I was excited to participate in the Summer MBA Program and start the program in Munich. I had been to Munich years ago but did not have much time then. I was looking forward to going back to explore Munich a little better and knocking some attractions off my “Things to in Munich” list.
The BMW Museum
I arrived in Munich several days early and headed to the BMW Museum. It was nice to take some time to appreciate the fine BMW vehicles on display prior to going on the assembly plant tour in Dingolfing with the Summer MBA Program. There is a nice overview of the start of the company as a manufacturer of airplane engines and motorcycles, up to the present day. The museum charges admission, but BMW-Welt (BMW World) across the street is free and contains a showroom as well as interactive exhibits.
Marienplatz and the Glockenspiel
Marienplatz is a large town square in the old city, with plenty of cafés and shopping, with the Glockenspiel and Neues Rathaus (New Town Hall) in the square. The Glockenspiel plays music on the hour and has figurines that dance and spin to the music. Multiple S-bahn and U-bahn commuter train lines stop at Marienplatz, making it a good meeting place. Several other sights within easy walking distance of Marienplatz include the Viktualienmarket, the Residenz Palace, the Frauenkirche, and the Hofbrauhaus.
If you have an interest in European art, Alte Pinakothek should be on your list of places to visit. It only costs €1 on Sundays and like other museums is closed on Mondays. The Alte Pinakothek contains works from the 14th to 19th centuries. Unfortunately, the Neue Pinakothek museum, which contains European art from the 19th and 20th centuries is closed for renovation. I was told at the Alte Pinakothek, that the Neue Pinakothek is closed for 10 years!
If you are interested in history, you might be interested in the Residenz, where the Wittelsbach family lived. Much of the palace has been restored as it suffered considerable destruction during World War II air raids by the Allies. A word of warning, the palace itself is quite large. There are two self guided tour routes, one long and one short. I took the long route and eventually decided to end my tour early as it was taking much longer than I anticipated. There is also a treasury that displays reliquaries, jewels, crowns, and more.
For those who enjoy parks, Munich has several. Olympiapark is where the 1972 Summer Olympics were held. For those looking for a “Central Park” type experience, try the Englischer Garden (English Garden). It is a large park in which one can lose oneself in greenery or commune with nature in one of its several beer gardens. There is a stream in the garden that generates a wave on which people try to surf. There are plenty of YouTube videos showing people surfing and wiping out.
If you arrive early, you may want to consider a day trip to Neuschwanstein, Linderhof, or
Oberammergau. Neuschwanstein was built by King Ludwig and was a model for Walt Disney in designing Cinderella’s Castle at Disneyland. It is fairly easy to get to via train and bus from Munich, or one can book a day trip bus tour. I would recommend buying tickets online in advance, particularly during the summer months.

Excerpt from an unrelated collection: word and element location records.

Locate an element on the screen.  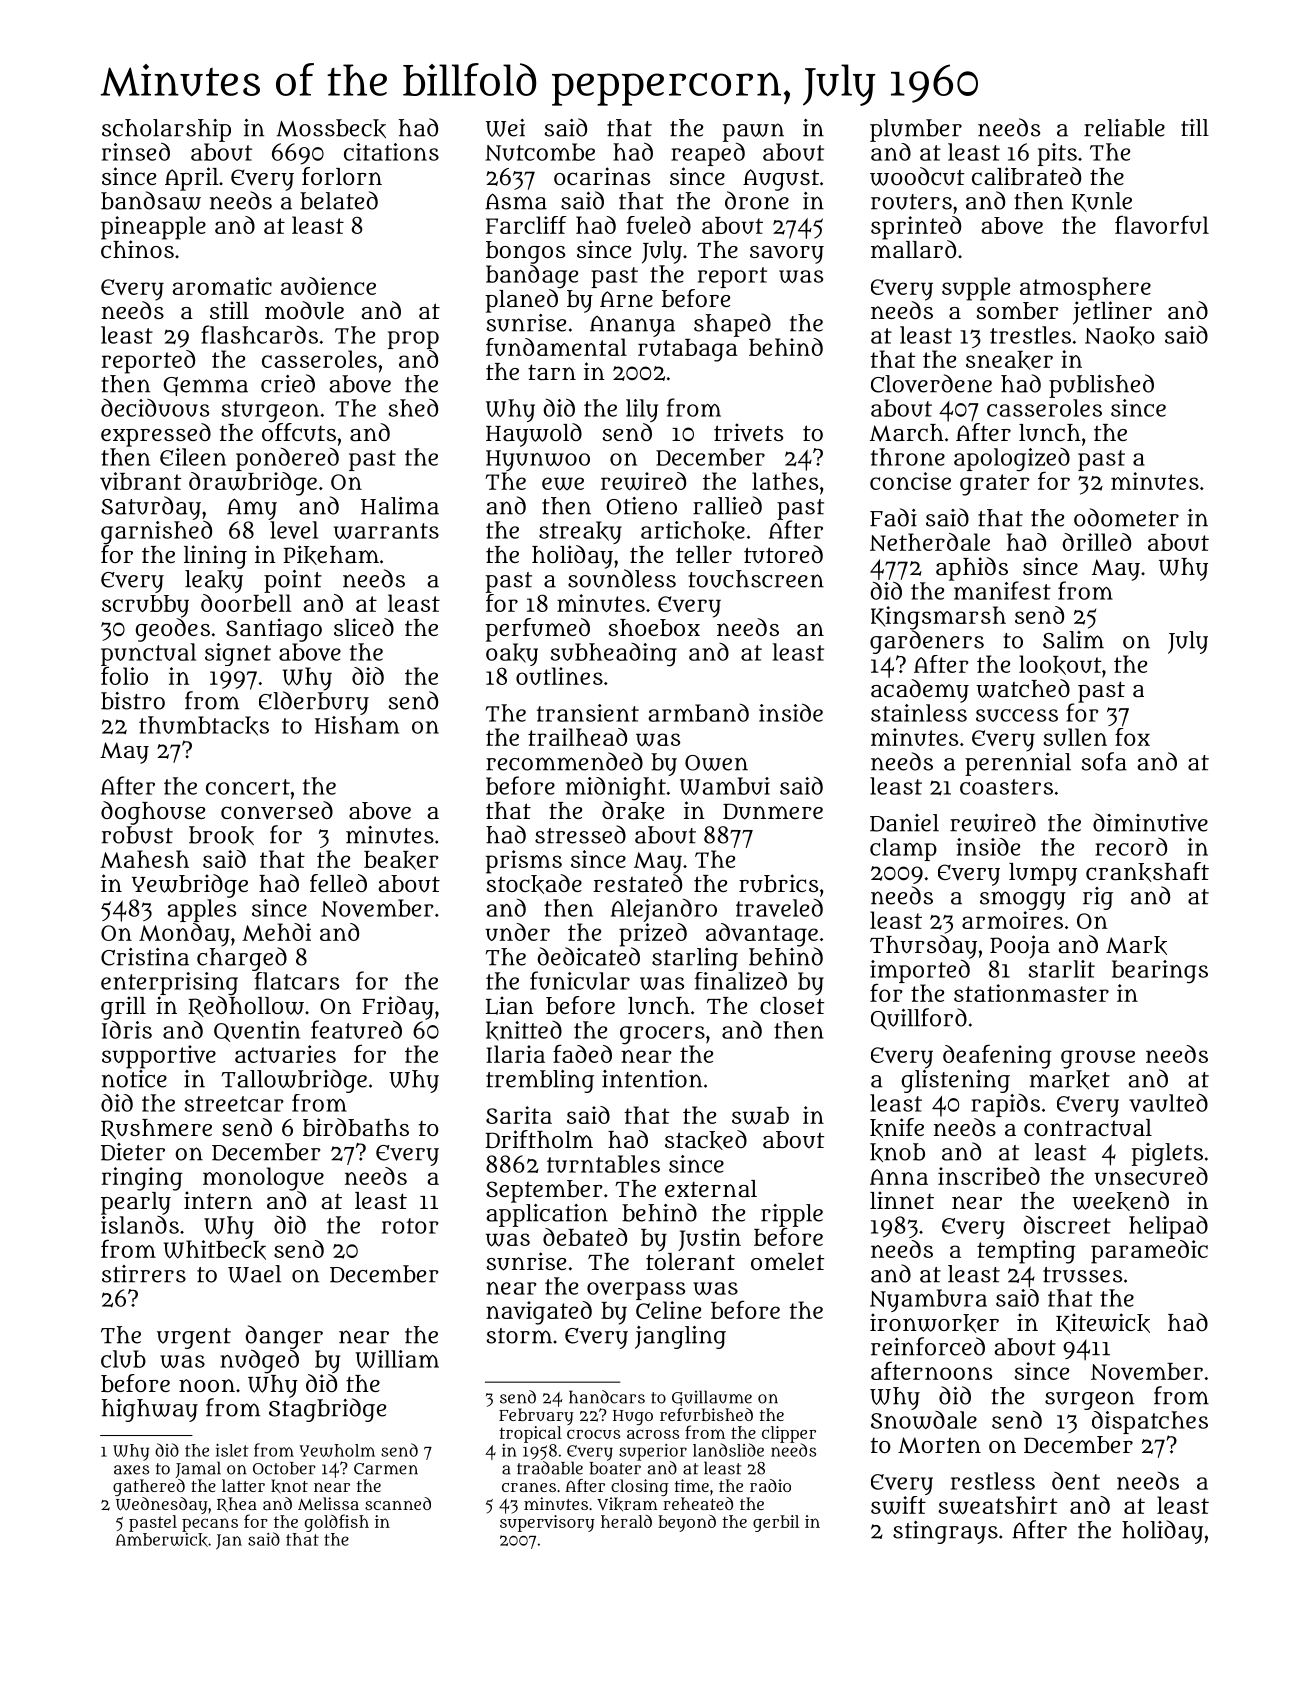
gardeners is located at coordinates (927, 642).
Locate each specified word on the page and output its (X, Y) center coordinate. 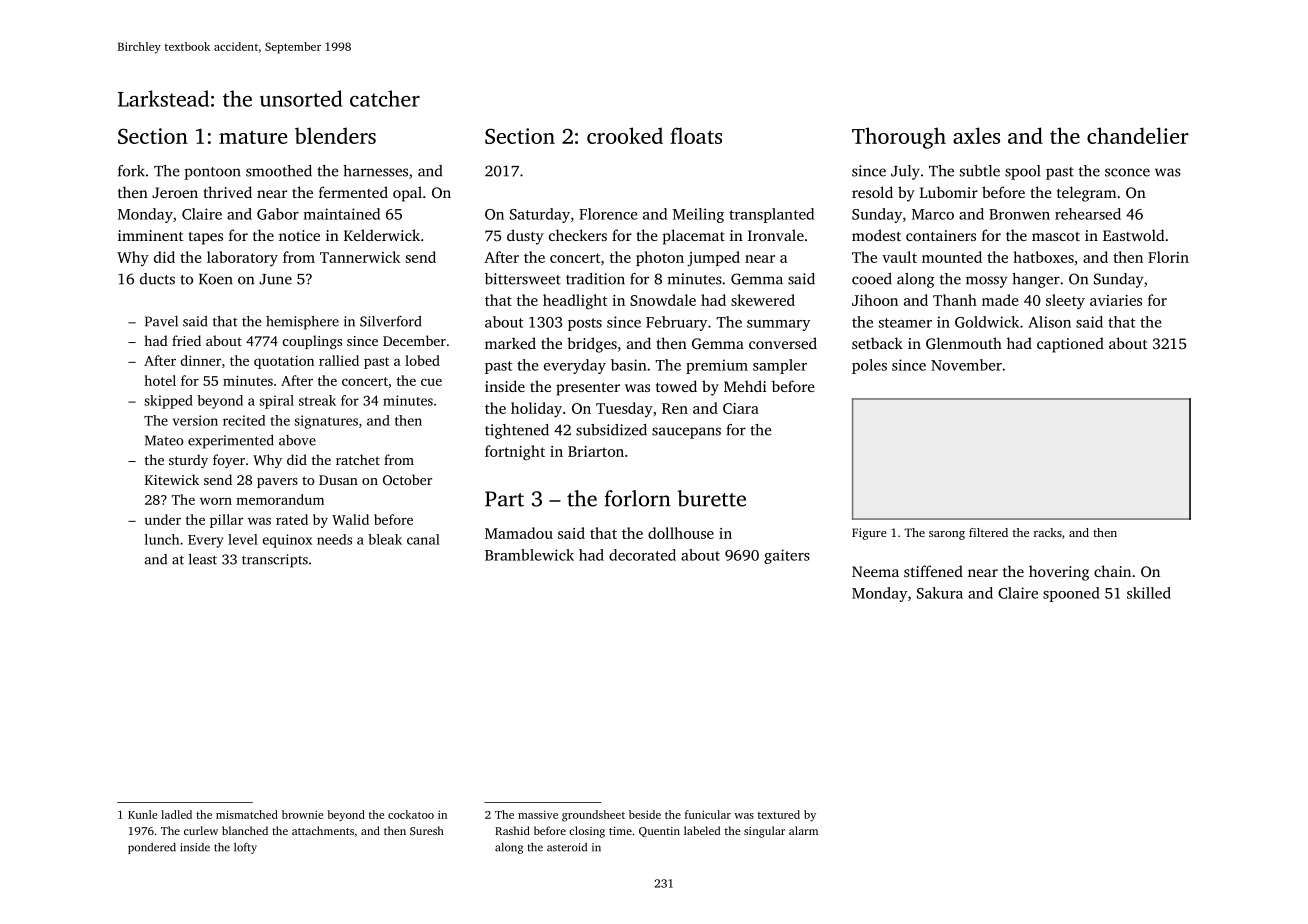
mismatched (247, 814)
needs (334, 539)
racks (1048, 532)
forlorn (638, 498)
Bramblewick (529, 555)
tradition (595, 279)
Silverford (390, 321)
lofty (245, 848)
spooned (1071, 594)
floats (696, 135)
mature (253, 137)
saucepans (686, 433)
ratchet (358, 459)
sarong (947, 535)
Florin (1168, 257)
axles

Linderhof was also built by King Ludwig and typically has fewer crowds than Neuschwanstein. It somewhat resembles Versailles, but on a smaller scale, with extensive grounds containing gardens and a park. One can take a train to Oberammergau from Munich, then take a bus to Linderhof.

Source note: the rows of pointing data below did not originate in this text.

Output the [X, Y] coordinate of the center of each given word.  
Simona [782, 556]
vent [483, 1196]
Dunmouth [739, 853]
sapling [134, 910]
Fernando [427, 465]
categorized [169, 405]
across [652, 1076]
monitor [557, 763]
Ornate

Oberammergau is a picturesque town in Bavaria that hosts a famous Passion Play every ten years. There is already construction underway for the play scheduled for 2020. Many of the shops there sell cuckoo clocks and steins if you’re looking for traditional Bavarian / Black Forest souvenirs.
I booked a day trip bus tour that picked up across from the main train station (Hauptbahnhof) in Munich. It included admission to both Neuschwanstein and Linderhof, with a short stop in Oberammergau. I enjoyed not driving and being able to take a short nap on the way back, although it was a long day.
Public transportation via commuter train / metro is quite easy in Munich with the U-bahn and S-bahn. Stations are quite clearly marked with either an “S” or “U”. Once you know the terminal station on the line you wish to use, it is fairly easy to navigate. There are also multiple tram lines that may stop at stations in between the S and U bahn stops. Ask your hotel if they have a map with the tram lines. The same ticket may be used on the S-bahn, U-bahn, and tram. Do keep your ticket handy though as it can be a hefty fine to travel without a ticket. It is rare that the train security officers check for tickets, but I was asked on my second day in Munich.